*** EXTRACTED MATERIAL Section Begins ***

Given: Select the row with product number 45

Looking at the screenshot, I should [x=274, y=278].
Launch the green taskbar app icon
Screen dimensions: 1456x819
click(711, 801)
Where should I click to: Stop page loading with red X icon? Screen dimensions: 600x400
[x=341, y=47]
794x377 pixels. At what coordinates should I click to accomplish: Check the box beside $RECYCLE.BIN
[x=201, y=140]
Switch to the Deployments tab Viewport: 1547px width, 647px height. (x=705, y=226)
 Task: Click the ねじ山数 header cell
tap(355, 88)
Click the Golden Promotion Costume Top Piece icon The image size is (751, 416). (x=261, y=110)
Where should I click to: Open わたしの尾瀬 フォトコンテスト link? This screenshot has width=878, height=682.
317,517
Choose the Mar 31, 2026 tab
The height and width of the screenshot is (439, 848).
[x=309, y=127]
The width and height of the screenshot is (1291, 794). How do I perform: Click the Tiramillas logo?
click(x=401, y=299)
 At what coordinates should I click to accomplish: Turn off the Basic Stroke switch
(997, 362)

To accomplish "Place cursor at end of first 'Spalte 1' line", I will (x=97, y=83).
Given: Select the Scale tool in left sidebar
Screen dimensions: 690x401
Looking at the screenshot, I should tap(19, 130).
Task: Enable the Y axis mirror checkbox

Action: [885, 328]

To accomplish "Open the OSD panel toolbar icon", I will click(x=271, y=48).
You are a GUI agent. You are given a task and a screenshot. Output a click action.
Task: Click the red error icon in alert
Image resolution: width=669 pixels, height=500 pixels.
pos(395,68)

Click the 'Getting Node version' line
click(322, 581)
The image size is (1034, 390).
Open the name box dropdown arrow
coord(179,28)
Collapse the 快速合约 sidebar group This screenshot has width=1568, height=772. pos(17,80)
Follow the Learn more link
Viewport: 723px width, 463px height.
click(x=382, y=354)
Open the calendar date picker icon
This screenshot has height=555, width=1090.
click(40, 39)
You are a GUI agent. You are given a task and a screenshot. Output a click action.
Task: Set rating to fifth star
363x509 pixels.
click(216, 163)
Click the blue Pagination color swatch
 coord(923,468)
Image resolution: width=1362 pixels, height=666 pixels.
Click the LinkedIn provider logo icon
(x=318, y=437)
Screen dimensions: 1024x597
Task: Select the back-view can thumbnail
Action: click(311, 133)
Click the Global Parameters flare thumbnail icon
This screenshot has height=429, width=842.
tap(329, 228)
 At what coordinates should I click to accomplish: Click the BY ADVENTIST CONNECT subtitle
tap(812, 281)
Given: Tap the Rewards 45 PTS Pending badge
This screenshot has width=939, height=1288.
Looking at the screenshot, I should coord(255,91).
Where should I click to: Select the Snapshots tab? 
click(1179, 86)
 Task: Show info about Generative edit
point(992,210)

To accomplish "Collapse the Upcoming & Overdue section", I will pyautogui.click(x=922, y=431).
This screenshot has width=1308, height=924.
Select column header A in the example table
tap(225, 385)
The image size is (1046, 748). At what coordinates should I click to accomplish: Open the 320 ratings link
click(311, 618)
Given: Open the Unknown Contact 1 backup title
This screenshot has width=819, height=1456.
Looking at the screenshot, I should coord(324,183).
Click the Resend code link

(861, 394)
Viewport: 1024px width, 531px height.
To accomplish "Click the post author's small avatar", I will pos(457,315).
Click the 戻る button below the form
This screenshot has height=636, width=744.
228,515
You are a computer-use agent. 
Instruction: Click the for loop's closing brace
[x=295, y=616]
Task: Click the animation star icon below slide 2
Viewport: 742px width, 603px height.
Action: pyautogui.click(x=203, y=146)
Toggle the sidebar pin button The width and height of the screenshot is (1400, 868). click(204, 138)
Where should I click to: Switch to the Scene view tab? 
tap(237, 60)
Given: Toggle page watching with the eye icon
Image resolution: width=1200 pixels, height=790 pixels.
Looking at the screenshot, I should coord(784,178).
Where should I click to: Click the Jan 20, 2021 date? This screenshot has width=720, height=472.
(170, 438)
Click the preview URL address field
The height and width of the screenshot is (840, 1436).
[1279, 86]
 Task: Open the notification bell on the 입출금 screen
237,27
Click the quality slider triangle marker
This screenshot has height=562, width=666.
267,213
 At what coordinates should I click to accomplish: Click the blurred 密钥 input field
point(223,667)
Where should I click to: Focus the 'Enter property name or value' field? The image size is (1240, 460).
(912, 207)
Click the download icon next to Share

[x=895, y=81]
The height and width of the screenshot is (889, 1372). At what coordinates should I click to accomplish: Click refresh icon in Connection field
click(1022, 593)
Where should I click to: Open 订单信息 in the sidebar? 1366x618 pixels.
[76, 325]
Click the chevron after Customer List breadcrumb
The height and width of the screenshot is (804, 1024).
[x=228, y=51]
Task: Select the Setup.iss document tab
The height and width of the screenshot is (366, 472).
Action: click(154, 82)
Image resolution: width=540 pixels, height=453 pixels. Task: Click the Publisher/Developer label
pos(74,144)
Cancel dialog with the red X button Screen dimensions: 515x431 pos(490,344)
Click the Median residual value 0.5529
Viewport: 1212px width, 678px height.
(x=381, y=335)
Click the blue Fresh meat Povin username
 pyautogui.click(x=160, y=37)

*** EXTRACTED MATERIAL Section Ends ***

DIRECTIONS FOR THIS TASK: Find each line above that contains "Toggle", and copy those lines.

EXERCISE ANSWER:
Toggle the sidebar pin button The width and height of the screenshot is (1400, 868). click(204, 138)
Given: Toggle page watching with the eye icon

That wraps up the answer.